‘Handful in the bunch’ causing conflict, says premier
Premier Caroline Cochrane says conflict among the NWT’s 19 MLAs is being perpetrated primarily by “a handful in the bunch” of the territory’s politicians.
Cochrane dismissed Katrina Nokleby from her two ministerial portfolios last week and then led a 16-to-one vote, opposed only by Nokleby, to remove her from cabinet on Wednesday.
Nokleby has been replaced by Julie Green.
Speaking to CBC North’s Trailbreaker on Friday morning, Cochrane said: “I don’t think the conflict goes across the whole assembly. I think there are a handful in the bunch that have various motives. Some is still hurt, some is anger. Relationships are important, to regain trust and to rebuild trust is critical.
“The days of fighting, and yelling, and who’s got the most obnoxious voice out there, is not what the people want.”
Cochrane said the Covid-19 pandemic striking five months after the October 2019 election impacted MLAs’ ability to build public trust and relationships with each other.
She admitted there is “something wrong with how we’re working,” citing significant turnover in the past two legislative assemblies.
“My whole goal in this assembly was to try to make things more ethical. No more backroom deals, no more special hires. Change doesn’t happen overnight,” she said.
No record of Nokleby’s promises
Earlier in the week, Cochrane cited unrecorded meetings taken by Nokleby as one reason for her dismissal.
On Friday, Cochrane elaborated on this issue. The premier said the problem came to light during conversations in which people cited commitments Nokleby had made to them, but staff had no record.

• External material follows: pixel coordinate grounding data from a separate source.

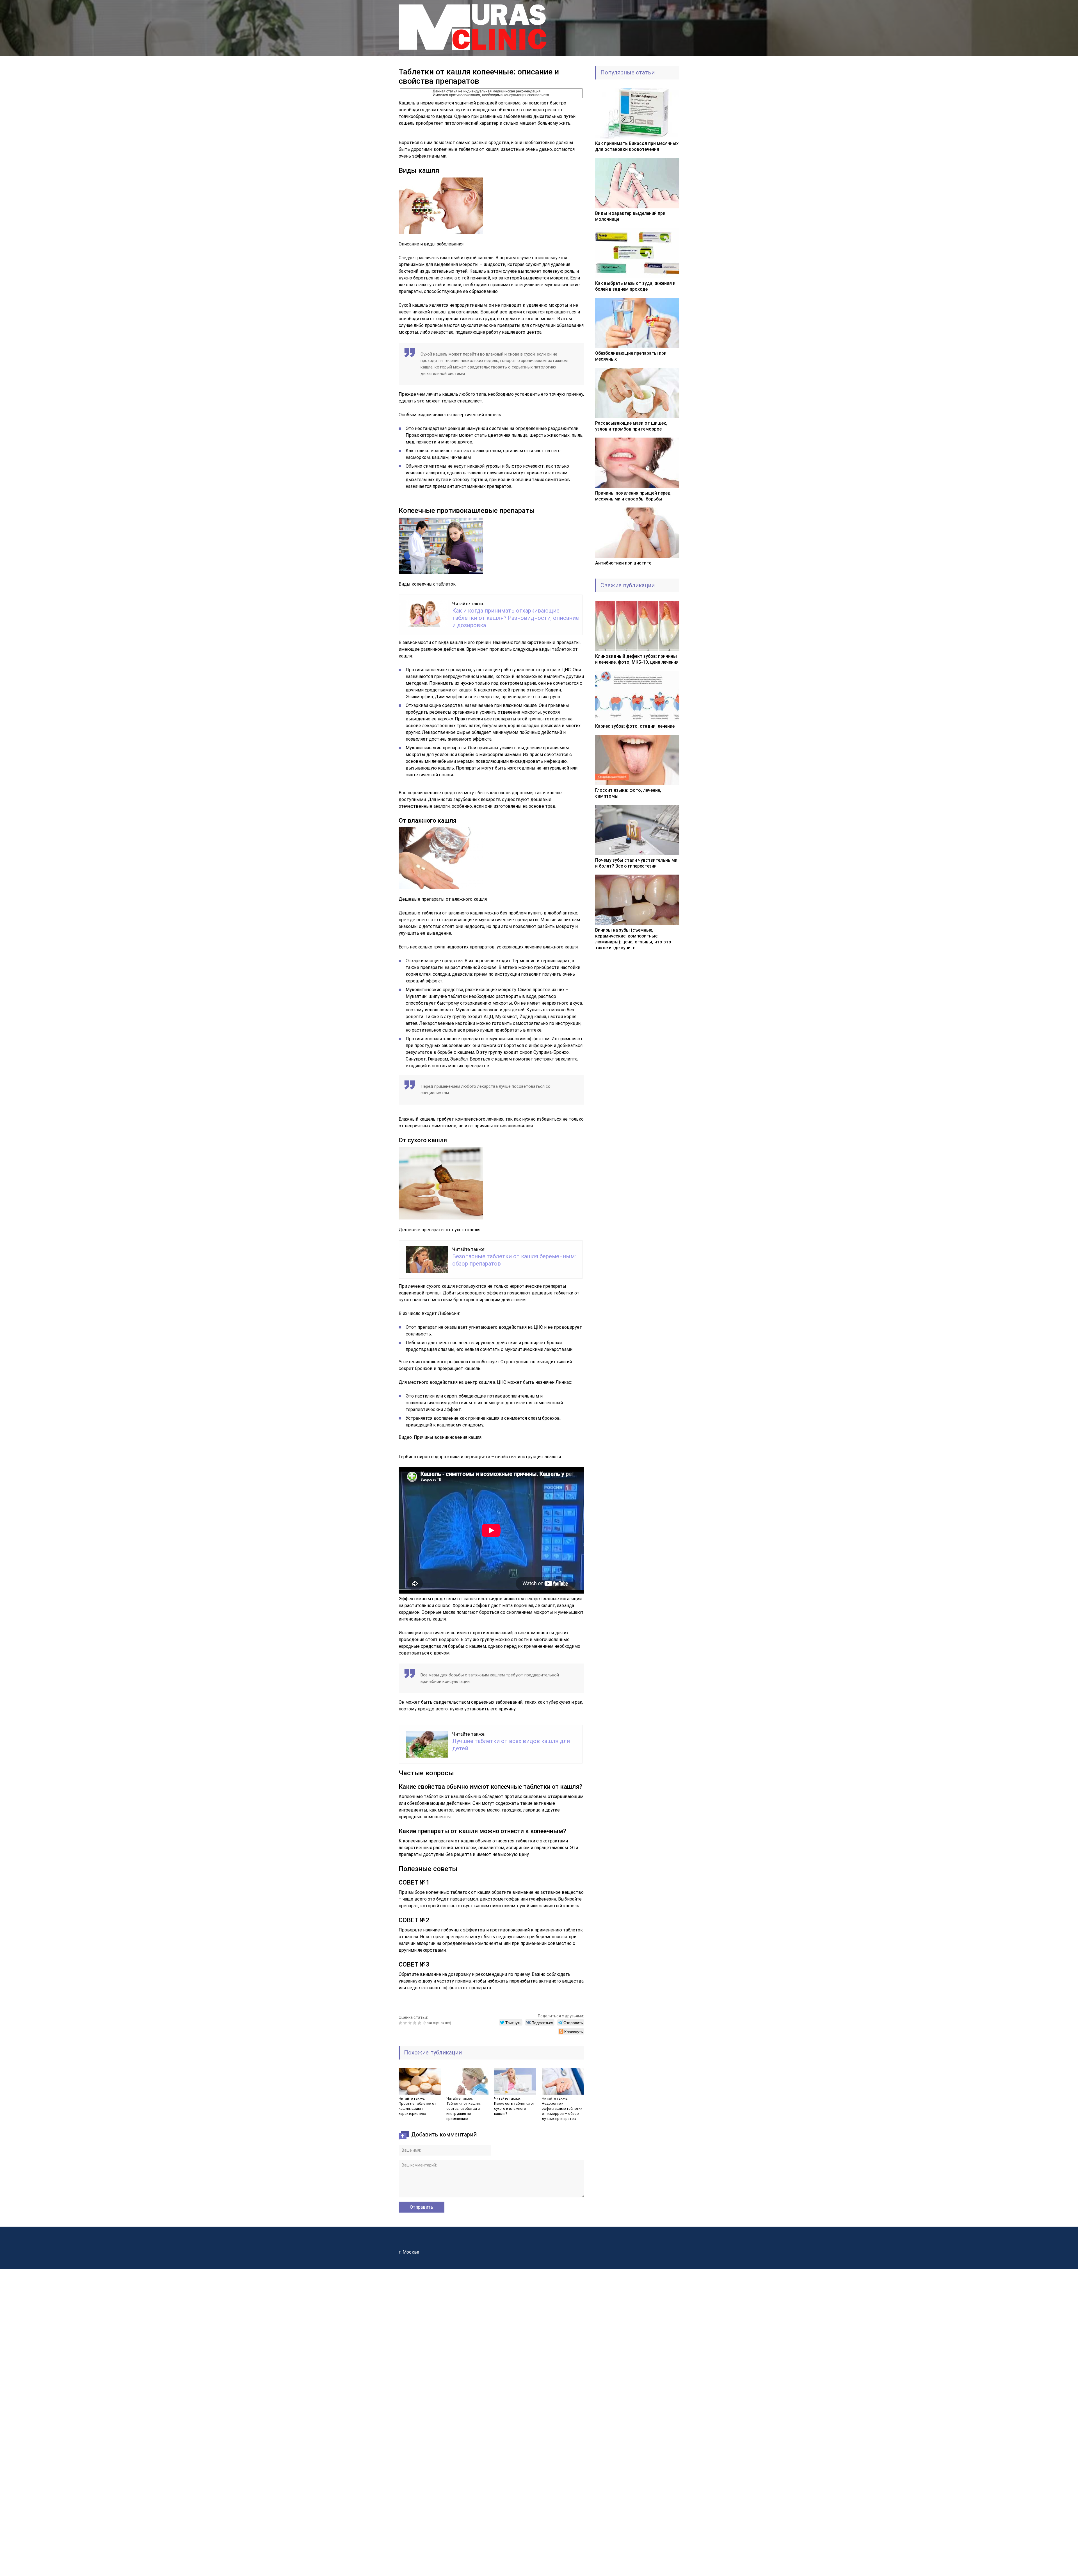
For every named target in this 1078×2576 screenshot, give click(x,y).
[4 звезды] (415, 2023)
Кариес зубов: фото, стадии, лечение (635, 726)
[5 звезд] (420, 2023)
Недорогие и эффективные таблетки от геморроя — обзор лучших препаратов (562, 2111)
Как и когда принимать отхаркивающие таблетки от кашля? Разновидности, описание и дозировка (515, 618)
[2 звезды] (405, 2023)
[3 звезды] (410, 2023)
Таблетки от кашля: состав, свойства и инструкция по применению (463, 2111)
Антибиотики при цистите (623, 563)
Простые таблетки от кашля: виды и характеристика (417, 2108)
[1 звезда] (401, 2023)
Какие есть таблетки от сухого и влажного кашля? (514, 2108)
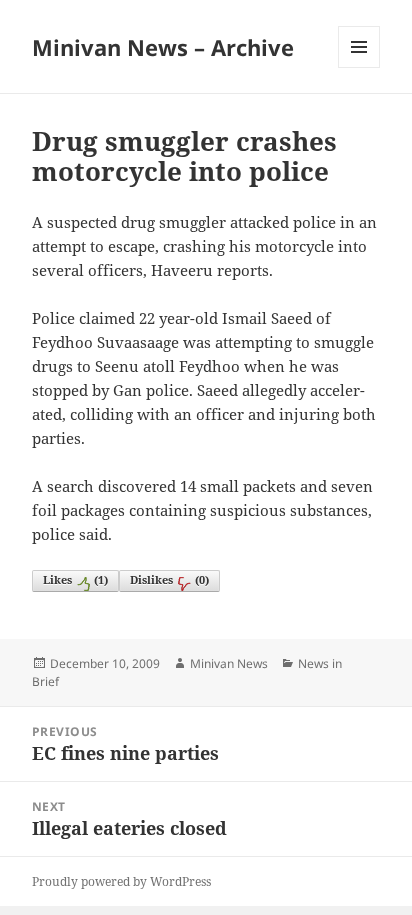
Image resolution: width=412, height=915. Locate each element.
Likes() (75, 579)
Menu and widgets (359, 67)
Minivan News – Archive (163, 47)
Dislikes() (169, 579)
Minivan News (229, 663)
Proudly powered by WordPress (121, 881)
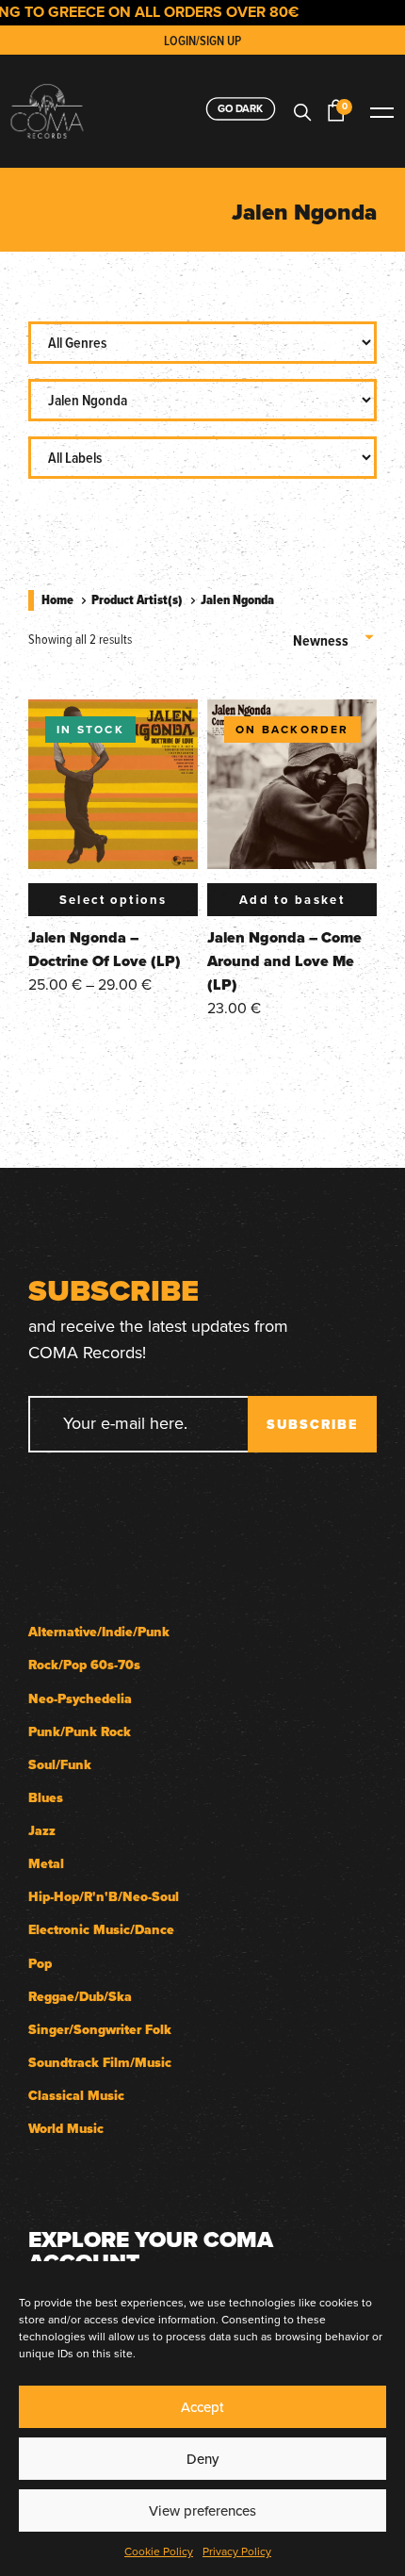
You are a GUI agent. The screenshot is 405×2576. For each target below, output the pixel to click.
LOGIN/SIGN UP (202, 40)
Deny (202, 2459)
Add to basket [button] (292, 900)
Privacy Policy (236, 2551)
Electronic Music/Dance (101, 1930)
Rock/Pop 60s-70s (84, 1665)
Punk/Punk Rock (79, 1732)
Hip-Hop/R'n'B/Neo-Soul (103, 1897)
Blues (45, 1798)
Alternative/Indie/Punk (99, 1632)
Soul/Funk (59, 1765)
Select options (113, 900)
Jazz (42, 1831)
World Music (66, 2129)
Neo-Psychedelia (80, 1699)
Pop (40, 1964)
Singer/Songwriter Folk (99, 2030)
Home (57, 599)
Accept (202, 2407)
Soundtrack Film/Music (99, 2063)
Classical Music (76, 2096)
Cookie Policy (158, 2551)
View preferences (202, 2510)
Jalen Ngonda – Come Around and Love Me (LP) (284, 961)
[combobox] (335, 634)
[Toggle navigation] (381, 111)
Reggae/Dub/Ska (80, 1997)
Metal (46, 1864)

“Quite a few meetings weren’t recorded, with no staff, so we had no minutes, which makes it very, very difficult for government – and potential liability issues,” Cochrane explained. “We’re trying our best right now to identify what we’re dealing with.
“When we went back to the records to try to find out what was in these meetings, we at this point can’t find these meetings recorded.
“We’re trying to clean that up.”
Cochrane said the government is now going through emails and recorded phone calls to determine what commitments were made.
Nokleby, who remains the Great Slave MLA, could not immediately be reached for comment on Friday.